Things You'll Need
2 microfiber cleaning rags
1/4 cup baking soda
Most household water systems contain minerals, such as magnesium and calcium. Neglecting to wipe moisture from faucets makes them susceptible to hard water discoloration; the water evaporates and leaves behind dull, white mineral deposits. Hard water discoloration taints the aesthetic appeal of chrome, gold, brass and stainless steel faucets, which detracts from a bathroom's overall appearance. Failure to quickly address hard water discoloration makes the task of removing the mineral deposits more difficult in the future.
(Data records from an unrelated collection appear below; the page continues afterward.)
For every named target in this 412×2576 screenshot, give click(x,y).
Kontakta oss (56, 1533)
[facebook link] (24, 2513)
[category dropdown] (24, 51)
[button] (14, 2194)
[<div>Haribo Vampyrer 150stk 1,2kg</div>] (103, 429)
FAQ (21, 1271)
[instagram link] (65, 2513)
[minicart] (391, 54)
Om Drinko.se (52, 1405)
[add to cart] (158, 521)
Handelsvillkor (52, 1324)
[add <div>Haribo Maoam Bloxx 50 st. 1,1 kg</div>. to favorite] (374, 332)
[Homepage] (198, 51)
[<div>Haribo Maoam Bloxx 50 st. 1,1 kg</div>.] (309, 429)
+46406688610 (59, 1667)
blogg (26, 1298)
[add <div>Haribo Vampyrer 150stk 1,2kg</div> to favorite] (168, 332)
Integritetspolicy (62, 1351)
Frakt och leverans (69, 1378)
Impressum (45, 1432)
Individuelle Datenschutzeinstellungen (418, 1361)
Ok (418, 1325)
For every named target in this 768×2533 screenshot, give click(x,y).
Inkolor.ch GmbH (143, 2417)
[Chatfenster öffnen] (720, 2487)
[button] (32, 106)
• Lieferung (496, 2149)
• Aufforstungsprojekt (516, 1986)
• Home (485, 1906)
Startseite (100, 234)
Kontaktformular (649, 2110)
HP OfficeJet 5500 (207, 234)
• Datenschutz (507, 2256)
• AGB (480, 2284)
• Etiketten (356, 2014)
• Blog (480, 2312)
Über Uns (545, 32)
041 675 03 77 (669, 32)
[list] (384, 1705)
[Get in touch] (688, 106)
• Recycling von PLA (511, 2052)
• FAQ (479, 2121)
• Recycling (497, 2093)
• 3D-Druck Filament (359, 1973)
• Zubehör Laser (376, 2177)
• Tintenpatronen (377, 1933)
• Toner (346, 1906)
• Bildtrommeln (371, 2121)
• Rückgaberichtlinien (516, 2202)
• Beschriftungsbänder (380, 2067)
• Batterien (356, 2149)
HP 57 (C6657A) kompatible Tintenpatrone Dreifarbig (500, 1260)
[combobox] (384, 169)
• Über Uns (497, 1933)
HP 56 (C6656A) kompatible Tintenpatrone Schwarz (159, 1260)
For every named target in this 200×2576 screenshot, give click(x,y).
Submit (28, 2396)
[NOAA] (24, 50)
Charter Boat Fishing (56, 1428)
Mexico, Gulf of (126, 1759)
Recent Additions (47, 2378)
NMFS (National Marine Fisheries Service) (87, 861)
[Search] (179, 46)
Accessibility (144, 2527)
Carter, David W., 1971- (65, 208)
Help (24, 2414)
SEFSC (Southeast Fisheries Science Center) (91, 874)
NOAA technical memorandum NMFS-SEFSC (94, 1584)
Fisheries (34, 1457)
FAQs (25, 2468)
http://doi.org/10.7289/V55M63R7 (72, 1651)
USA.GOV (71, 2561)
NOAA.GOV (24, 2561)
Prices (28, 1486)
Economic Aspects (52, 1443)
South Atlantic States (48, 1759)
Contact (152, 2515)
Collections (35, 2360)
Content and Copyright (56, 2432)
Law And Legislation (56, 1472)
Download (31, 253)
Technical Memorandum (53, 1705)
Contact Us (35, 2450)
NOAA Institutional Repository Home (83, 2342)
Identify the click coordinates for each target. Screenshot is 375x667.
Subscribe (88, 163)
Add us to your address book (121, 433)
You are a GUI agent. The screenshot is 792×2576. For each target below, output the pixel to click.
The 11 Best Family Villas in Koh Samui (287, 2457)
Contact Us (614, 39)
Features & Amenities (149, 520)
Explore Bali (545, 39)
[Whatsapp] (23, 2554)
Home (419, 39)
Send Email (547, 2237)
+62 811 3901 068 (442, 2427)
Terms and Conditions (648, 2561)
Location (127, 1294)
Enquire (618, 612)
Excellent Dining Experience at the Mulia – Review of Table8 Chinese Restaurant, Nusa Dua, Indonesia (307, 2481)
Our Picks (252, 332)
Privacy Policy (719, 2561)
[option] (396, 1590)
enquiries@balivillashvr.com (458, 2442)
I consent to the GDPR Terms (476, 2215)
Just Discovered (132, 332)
Promptly fix a discolored faucet using basic household supplies.
Cut a paper towel into several strips. Drench the paper towel strips in white vinegar.
Wrap the saturated paper towel strips around the discolored faucet. Leave the strips on the faucet for one hour.
Unwrap the strips from the faucet. Peel off any remaining stuck-on paper towel fragments.
Moisten a microfiber cleaning rag with warm water. Wipe the rag over the faucet to rinse away the vinegar.
Examine the faucet for remaining discoloration. If the faucet is still marred with white deposits, make a paste of 1/4 cup vinegar and 1/4 cup baking soda in a bowl. Mix the vinegar and baking soda until the paste is smooth.
Coat the remaining mineral deposits with the paste using a rubber spatula. Let the paste dry on the faucet.
Dampen a second microfiber cleaning rag with warm water. Wipe the faucet with the rag to rinse off the paste.
Dry the faucet with a terrycloth towel to prevent future hard water discoloration.
Substitute distilled water for the white vinegar when removing discoloration from gold faucets.
Substitute cotton balls or facial tissue for the paper towel.
Abrasive cleaners and metal supplies will scratch and damage faucets.